O QUE SE ESPERA → Transcreva, da reportagem sobre a travessia do Rio Grande, o trecho que começa nas palavras "Selvin Allende está" e termina logo após "um futuro melhor.", sem alterar nenhuma letra.

TEXTO DO EXERCÍCIO →

- - - - - - -

Selvin Allende está exausto. Com a filha de um ano nos ombros e a esposa grávida, acabaram de atravessar o Rio Grande da cidade mexicana de Piedras Negras até Eagle Pass, no Texas. Uma jornada perigosa que milhares de migrantes realizam todos os anos em busca de um futuro melhor.
"Tenho medo pela minha filha. Sinto-me cansado, derrotado, mas com o sonho de trabalhar se os serviços de imigração nos ouvirem com o coração", diz este guatemalteco de 30 anos. A família deixou sua casa em Honduras por causa do crime e da falta de trabalho, e fez uma longa viagem de trem e a pé para chegar até ali. Ao lado dele, sua esposa caminha com os olhos semicerrados em direção à Patrulha de Fronteira que os espera sob uma das duas pontes que ligam o México e os Estados Unidos.
Seus pertences cabem em um par de sacos plásticos. Os agentes verificam seus passaportes e os de outros recém-chegados e os levam sob custódia para revisar seus pedidos de asilo. A cena se repete várias vezes ao dia diante do olhar resignado das forças de segurança.
"Nunca para. Atravessam em qualquer lugar, a qualquer hora", diz um soldado da Guarda Nacional que não quer se identificar.
O reforço da segurança nos últimos meses não conseguiu travar a chegada de migrantes sem visto.
Em maio, as autoridades detiveram mais de 239.000 na fronteira com o México, um recorde, embora o número inclua aqueles que tentaram entrar nos Estados Unidos várias vezes.
"Choro de felicidade"
Do lado mexicano, caminhões vêm e vão por horas para descarregar pessoas que acabarão cruzando para o outro lado. Esta tarde faz 37 ºC, e alguns migrantes refrescam-se na água à espera da chegada de mais pessoas com quem possam atravessar um rio traiçoeiro, que ceifa muitas vidas.
Uma família venezuelana - cinco homens, duas mulheres e duas crianças - decide que chegou a hora.
A viagem dura 10 minutos e, no meio do caminho, eles se agarram para resistir às fortes correntes. Quando chegam ao lado americano, gritam de alegria antes de se entregarem à Patrulha da Fronteira.
Alejandro Galindo, outro venezuelano que atravessa o rio nas proximidades, está animado após 26 dias de viagem com dois companheiros. "Choro de felicidade. Quero ajudar minha família. Na Venezuela não tínhamos futuro", diz o jovem de 28 anos.
Perfil diferente
Eagle Pass, uma cidade de 22.000 habitantes localizada a 230 quilômetros de San Antonio, aprendeu a conviver com a presença diária de migrantes. A poucos metros da ponte internacional, vários homens jogam golfe na grama amarelada, sem prestar atenção em quem atravessa o rio.

- - - - - - -

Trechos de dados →
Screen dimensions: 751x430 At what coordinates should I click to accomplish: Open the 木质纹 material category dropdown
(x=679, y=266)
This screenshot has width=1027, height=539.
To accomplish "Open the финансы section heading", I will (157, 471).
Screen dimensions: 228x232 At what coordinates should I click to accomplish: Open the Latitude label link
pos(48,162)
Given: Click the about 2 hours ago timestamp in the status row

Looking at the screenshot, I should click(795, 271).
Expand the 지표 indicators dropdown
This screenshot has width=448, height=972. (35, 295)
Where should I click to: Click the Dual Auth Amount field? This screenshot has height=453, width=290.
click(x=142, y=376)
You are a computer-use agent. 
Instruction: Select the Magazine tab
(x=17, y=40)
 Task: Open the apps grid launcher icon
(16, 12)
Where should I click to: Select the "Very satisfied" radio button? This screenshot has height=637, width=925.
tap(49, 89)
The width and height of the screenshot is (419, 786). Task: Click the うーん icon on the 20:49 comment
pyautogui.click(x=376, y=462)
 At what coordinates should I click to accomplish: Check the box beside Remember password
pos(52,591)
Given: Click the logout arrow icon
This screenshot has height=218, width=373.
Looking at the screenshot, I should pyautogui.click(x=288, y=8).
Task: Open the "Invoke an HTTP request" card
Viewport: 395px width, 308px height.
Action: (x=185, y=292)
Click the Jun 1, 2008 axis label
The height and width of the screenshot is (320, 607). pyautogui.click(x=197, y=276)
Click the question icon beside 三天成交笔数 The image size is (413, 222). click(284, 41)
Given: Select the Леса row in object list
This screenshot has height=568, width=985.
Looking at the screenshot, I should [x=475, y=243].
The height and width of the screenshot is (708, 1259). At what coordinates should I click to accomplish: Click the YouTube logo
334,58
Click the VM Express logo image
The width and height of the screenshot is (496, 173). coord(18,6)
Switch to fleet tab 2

- - - - - - -

RESOLUÇÃO →
Selvin Allende está exausto. Com a filha de um ano nos ombros e a esposa grávida, acabaram de atravessar o Rio Grande da cidade mexicana de Piedras Negras até Eagle Pass, no Texas. Uma jornada perigosa que milhares de migrantes realizam todos os anos em busca de um futuro melhor.